Comme on l’entend dans la description de ces créations, Yazid Oulab joint le geste à l’action, le visuel et le sonore, le plastique et la pensée. Mieux encore, celui-ci associe toujours dans sa pensée plastique le travail manuel de l’ouvrier artiste et les réflexions intellectuelles qui accompagnent cet effort. Les situations proposées ne sont pas illustratives mais métaphoriques. Elles sont proposées au regard pour susciter un prolongement interrogateur. C’était par exemple le cas des têtes masculines accrochées à l’American Gallery en janvier ; celles-ci étaient légèrement inclinées avec chacune un fil à plomb de maçon suspendu au milieu du front. La mise en parallèle de l’artiste et du maçon se rencontre également dans Le Tamis, une œuvre réalisée en 2009 lors d’une résidence à l’atelier Calder à Saché. Cette sculpture associe les instruments du peintre et du maçon. Un tissage de fils écartés en aluminium a été tendu sur un châssis à clés dont la position oblique est assurée par une jambe ajoutée à l’arrière. L’usage de l’ensemble comme tamis est attestée par la présence de sable fin à l’arrière et de gravillons accumulés en tas au pied de la toile. Les artistes de Support-Surface voyaient dans l’artiste un travailleur comme un autre, qui devait prendre conscience de la réalité des matériaux dont il se servait ; sans charge doctrinaire et avec pas mal d’ironie Oulab accomplit leur injonction. Chez lui l’accentuation des procédures créatives et l’accent mis sur les matériaux à la base de l’œuvre s’accompagnent d’interrogations sur les moyens d’aller au delà de la matérialité afin d’ouvrir sur de multiples significations que l’art peut proposer.

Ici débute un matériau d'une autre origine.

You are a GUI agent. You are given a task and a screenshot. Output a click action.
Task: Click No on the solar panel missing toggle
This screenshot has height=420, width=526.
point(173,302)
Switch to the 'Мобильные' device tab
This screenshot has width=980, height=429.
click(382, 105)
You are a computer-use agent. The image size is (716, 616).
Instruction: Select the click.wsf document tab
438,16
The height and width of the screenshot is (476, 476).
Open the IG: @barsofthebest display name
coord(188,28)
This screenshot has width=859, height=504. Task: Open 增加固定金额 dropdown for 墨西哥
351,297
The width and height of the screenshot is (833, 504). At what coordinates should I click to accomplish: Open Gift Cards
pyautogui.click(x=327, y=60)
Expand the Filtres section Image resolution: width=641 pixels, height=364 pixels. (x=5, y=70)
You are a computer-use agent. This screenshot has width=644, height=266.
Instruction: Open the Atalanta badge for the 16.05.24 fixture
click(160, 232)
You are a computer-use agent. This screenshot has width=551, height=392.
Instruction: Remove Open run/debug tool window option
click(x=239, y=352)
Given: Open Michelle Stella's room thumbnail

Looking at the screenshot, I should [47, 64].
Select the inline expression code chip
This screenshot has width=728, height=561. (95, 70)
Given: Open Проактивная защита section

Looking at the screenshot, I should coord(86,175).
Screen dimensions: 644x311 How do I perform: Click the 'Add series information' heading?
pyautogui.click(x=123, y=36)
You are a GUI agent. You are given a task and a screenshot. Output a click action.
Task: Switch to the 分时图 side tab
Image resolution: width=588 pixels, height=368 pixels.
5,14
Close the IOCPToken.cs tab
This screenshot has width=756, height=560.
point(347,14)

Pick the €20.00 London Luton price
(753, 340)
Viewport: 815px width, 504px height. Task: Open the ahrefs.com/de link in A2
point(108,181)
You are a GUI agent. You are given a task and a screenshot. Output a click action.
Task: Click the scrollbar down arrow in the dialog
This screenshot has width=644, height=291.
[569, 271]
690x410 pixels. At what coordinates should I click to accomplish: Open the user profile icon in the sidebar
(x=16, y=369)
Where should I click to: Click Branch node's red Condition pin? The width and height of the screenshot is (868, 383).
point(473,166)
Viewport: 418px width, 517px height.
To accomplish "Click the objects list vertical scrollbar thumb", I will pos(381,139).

Comme on a pu l’entendre dans ces premières descriptions, cet artiste à développé une belle capacité à relier les mondes. Parce que la relation aux gestes, aux outils et aux matériaux est plus sensible et spirituelle que matérielle, chacune des œuvres de cet artiste est à la fois objet et idée, réalité concrète et ouverture sur l’imaginaire culturel. La religion, au meilleur sens du terme, est presque toujours présente. La plupart des pièces accrochées manifestent un lien avec les gestuelles religieuses et même les figures du mysticisme. De part sa double formation, orient et occident, Yazid Oulab donne à voir les liens entre les deux rives de la méditerranée, entre les cultures issues des mondes musulmans et chrétiens. Avec du fil de fer barbelé il dessine des gestes de mains en prière. Avec une mine graphite insérée dans une perceuse il dessine aussi bien des figures géométriques comme des cercles mais aussi des représentations de volumes (cylindre) mais aussi un grand Christ (2,20 m). Cet usage à contre emploi de l’outil est intéressant : l’usage de l’instrument inadéquat déplace l’habilité et dépersonnalise le geste de tracer. L’acte de création est désubjectivisé puisque la concentration de l’auteur est autant portée sur le contrôle de l’outil que sur la réalisation d’une forme intentionnelle. Ce geste dont il ne savait rien la première fois, il l’a perfectionné jusqu’à ce qu’il devienne aujourd’hui pour lui, et pour lui seulement, une technique. La réussite plastique et la charge culturelle des réalisations forcent notre admiration. Comme le signifiait Richard Serra dans Ecrits et entretiens (édit. D. Lelong, 1990) : « …la signification de l’œuvre réside dans l’effort pour la faire et non dans les intentions que l’on a ; cet effort est un état d’esprit, une activité, une interaction avec le monde. »

Comme on vient de le voir, dans certaines de ses créations Yazid Oulab ose le geste accidentel, il prend le risque de l’échec. Mais dans cet abandon du contrôle il se rapproche du système naturel. Pour d’autres productions comme Le mur de l’effacement, 2013, point de détour par quelque hasard ; le passage de l’intention à la réalisation est délibéré. Cette installation est composée de 1300 gommes de grande taille (4 x 28 x 9 cm), réunies sur trois rangées elles constituent un muret en travers de la salle d’exposition. L’ouverture reste possible ; elle s’énonce dans le cartel : « dimensions variables ». Les briques de gommes peuvent servir à bâtir d’autres formes de murs et à effacer d’autres textes sans pouvoir détruire tout espoir.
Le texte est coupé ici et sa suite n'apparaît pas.